Ciencia
La Razón

Premio Nobel de Química para los creadores de un método para observar biomoléculas

Los premiados son Jacques Dubochet, de la Universidad de Lausana, Joachim Frank, de la Columbia University y Richard Henderson del MRC Laboratory of Molecular Biology, en Cambridge.

microscopía crioelectrónica para la determinación en alta definición de estructuras de biomoléculas. Casi nada. Así dicho, es difícil hacerse una idea de a qué se dedican los tres científicos que ayer fueron galardonados con el Premio Nobel de Química 2017: el suizo Jacques Dubochet, el estadounidense Joachim Frank y el británico Richard Henderson. Pero aunque suene difícil, su trabajo es una de las grandes revoluciones contemporáneas en el ya de por sí revolucionario panorama de la química de este siglo. Es, ni más menos, una herramienta para observar un mundo que antes se escapaba a nuestros ojos: el mundo de las biomoléculas. Por ejemplo, de las proteínas.

Desde hace mucho sabemos que buena parte de las funciones que vemos realizar a un organismo desde fuera dependen del anónimo y minucioso trabajo de pequeñas estructuras que llevamos dentro. El funcionamiento de los órganos, el color de los ojos, quién sabe si el estado de ánimo o la aparición misma de la vida son consecuencia de la estructura en la que se organizan las biomoléculas (compuestos químicos que se encuentran en todos los seres vivos)

Pero estas estructuras son esquivas. No es fácil entrar en su minúsculo santuario y ver cómo funcionan. De hecho, la búsqueda de un método eficaz para observar las estructuras internas de las moléculas es una especie de santo grial de la ciencia y ha dado muchos premios Nobel. Los galardones de Química de 1982, 1985, 1987 y 2000 recayeron en avances en esa búsqueda, en científicos que habían hallado formas nuevas de indagar en el interior de las moléculas. Y los de 1958,1962, 1964, 1972 y 1988 fueron otorgados a personas que hicieron lo mismo pero con biomoléculas. Puede decirse que estudiar la formación de biomoléculas es el mejor boleto de lotería para obtener un Nobel.

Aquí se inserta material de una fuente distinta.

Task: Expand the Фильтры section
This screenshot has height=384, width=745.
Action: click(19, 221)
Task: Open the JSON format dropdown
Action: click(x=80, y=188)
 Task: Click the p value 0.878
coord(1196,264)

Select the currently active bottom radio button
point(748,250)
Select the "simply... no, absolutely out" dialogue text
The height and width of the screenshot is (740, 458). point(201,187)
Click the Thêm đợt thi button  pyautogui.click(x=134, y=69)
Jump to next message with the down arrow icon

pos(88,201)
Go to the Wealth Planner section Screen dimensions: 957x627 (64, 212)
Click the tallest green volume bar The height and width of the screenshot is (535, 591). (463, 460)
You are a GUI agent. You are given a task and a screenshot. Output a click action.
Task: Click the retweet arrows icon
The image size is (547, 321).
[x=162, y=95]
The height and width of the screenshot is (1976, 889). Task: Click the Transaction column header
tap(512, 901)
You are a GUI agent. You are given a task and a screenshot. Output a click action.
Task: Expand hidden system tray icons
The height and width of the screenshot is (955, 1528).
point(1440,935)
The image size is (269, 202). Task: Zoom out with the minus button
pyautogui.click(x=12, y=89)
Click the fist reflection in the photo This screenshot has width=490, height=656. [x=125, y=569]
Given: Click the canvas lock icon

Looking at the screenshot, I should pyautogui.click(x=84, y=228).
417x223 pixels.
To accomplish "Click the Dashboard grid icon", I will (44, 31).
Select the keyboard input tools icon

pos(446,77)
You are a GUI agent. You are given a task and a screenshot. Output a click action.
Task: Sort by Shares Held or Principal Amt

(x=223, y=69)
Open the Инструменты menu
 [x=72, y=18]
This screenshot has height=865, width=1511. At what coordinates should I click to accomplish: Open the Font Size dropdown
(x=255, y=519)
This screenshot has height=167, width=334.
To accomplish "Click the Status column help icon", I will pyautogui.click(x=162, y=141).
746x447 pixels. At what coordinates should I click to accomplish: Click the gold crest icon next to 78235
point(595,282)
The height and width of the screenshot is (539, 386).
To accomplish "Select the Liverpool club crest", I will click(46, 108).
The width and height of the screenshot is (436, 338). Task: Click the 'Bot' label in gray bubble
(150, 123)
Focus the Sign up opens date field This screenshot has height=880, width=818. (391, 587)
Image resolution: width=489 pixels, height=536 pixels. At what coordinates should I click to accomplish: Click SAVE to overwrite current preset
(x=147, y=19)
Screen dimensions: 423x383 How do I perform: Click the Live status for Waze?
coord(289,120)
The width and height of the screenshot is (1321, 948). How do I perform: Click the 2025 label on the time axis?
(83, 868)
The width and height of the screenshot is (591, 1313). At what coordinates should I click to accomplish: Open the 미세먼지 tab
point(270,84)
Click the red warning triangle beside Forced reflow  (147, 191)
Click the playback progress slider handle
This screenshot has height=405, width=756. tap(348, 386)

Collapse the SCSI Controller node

Uno de los retos de esta ciencia está provocado por el hecho de que la vida es fundamentalmente agua. Nació en el agua y hoy el agua es, por ejemplo, el sesenta por cien de nuestro cuerpo. Para estudiar las moléculas por dentro hay que enfriarlas y estabilizarlas (es como sentar a un niño travieso antes de mirarle si tiene limpias las orejas) y, al hacerlo, el agua se congela, forma cristales y distorsiona los resultados.

Los tres galardonados han encontrado ahora una solución: un método para congelar el agua de una manera tan rápida que no llega a formar cristales. Es como si se vitrificara de golpe permitiendo estudiar las moléculas que hay en su interior.

¿Cómo lo han logrado? Usando metano a 196 grados bajo cero. Una gota de agua que contiene biomoléculas que queremos estudiar se dispara contra esa base de metano y se cristaliza en el acto. Las moléculas interiores quedan estabilizadas y limpias para el estudio.

El proceso se mejora con el uso de un tipo especial de microscopio electrónico, una máquina de unos tres metros de altura que cuesta cerca de ocho millones de euros que toma miles de imágenes de cada molécula desde diferentes ángulos y las engarza en una sola imagen tridimensional.

Han logrado de ese modo lo más parecido a esculpir un modelo de una molécula.

A pequeña escala

¿Y esto sirve para algo? Para mucho. Los modelos permiten ver cómo se organizan proteínas. Esas proteínas pueden ser las encargadas de que haya surgido la vida en la Tierra, pero también las responsables de que un gen vea cumplidas sus órdenes de «fabricar» un cáncer en el cuerpo. De momento esta tecnología ya ha sido usada para ver cómo ataca a una célula la bacteria de la salmonela, para entender cómo desarrollan resistencia a los antibióticos algunos microorganismos o para ver cómo funciona el reloj interno de las células. Por cierto, que esta última investigación recibió esta semana el Nobel de Medicina.

Dubochet, Frank y Henderson han contribuido a la ciencia creando una herramienta. De momento, la herramienta más poderosa con la que contamos para observar el mundo vivo a su escala más pequeña.